SOURCE MATERIAL:
* * *
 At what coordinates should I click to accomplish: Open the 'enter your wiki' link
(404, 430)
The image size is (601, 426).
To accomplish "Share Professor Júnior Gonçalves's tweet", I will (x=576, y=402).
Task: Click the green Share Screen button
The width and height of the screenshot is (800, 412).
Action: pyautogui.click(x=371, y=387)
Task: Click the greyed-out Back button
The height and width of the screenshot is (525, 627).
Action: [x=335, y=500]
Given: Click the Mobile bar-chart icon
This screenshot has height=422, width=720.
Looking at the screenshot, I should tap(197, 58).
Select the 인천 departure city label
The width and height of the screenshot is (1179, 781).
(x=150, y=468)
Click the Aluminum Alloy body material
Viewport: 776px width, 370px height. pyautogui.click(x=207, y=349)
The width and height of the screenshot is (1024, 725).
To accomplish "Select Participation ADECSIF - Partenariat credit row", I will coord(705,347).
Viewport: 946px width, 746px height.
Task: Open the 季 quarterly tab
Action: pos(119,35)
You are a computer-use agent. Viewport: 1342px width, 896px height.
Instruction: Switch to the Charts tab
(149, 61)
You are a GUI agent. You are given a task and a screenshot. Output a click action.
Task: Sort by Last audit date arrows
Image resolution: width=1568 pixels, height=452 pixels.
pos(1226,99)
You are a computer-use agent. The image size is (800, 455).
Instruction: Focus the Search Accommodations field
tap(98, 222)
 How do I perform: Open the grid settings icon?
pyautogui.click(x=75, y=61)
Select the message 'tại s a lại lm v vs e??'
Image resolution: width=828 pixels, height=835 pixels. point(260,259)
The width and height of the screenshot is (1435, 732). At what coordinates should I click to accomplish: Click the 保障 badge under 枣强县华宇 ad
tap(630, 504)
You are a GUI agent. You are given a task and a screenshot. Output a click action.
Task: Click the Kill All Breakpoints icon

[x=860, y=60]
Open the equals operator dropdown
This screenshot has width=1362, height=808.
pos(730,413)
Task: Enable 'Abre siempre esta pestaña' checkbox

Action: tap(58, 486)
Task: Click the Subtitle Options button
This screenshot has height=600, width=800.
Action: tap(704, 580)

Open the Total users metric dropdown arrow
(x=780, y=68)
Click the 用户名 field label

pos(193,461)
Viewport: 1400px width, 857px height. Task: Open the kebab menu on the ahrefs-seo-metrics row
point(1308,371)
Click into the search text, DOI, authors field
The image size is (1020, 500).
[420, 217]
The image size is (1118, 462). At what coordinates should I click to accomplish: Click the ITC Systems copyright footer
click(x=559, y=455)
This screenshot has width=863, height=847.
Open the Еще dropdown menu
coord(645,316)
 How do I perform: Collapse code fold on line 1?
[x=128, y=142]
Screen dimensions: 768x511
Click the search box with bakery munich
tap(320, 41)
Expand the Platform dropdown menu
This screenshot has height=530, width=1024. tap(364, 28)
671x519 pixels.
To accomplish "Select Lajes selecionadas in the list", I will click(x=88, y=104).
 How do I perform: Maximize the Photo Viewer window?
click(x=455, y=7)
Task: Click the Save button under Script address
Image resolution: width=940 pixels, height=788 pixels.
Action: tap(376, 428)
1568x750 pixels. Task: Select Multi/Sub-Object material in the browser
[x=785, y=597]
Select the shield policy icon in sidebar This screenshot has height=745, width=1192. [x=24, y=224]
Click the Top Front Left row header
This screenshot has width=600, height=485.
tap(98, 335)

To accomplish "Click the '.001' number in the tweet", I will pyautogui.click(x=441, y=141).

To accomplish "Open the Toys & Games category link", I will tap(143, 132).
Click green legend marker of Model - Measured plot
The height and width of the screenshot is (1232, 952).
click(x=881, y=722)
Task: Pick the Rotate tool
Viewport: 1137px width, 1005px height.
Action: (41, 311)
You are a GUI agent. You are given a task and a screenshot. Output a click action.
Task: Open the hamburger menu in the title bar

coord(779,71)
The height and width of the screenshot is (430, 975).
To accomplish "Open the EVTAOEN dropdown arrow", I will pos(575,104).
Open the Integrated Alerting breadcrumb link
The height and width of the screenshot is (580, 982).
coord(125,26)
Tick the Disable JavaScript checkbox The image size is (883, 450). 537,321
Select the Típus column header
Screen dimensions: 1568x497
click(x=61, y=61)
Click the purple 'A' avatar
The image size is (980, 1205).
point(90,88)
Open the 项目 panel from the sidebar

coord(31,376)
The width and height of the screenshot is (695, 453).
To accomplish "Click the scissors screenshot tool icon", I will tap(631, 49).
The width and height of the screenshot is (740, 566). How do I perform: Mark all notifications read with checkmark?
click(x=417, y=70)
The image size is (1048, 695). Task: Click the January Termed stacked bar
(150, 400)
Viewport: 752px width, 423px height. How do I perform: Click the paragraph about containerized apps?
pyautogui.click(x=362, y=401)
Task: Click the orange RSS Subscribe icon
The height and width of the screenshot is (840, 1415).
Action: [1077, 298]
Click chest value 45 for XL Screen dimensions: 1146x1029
* * *
Look above for the line that contains "Task: Open the hamburger". Starting there, transcribe every line exactly until you have copied the line that contains "Open the Integrated Alerting breadcrumb link".

ANSWER TO THE EXERCISE:
Task: Open the hamburger menu in the title bar

coord(779,71)
The height and width of the screenshot is (430, 975).
To accomplish "Open the EVTAOEN dropdown arrow", I will pos(575,104).
Open the Integrated Alerting breadcrumb link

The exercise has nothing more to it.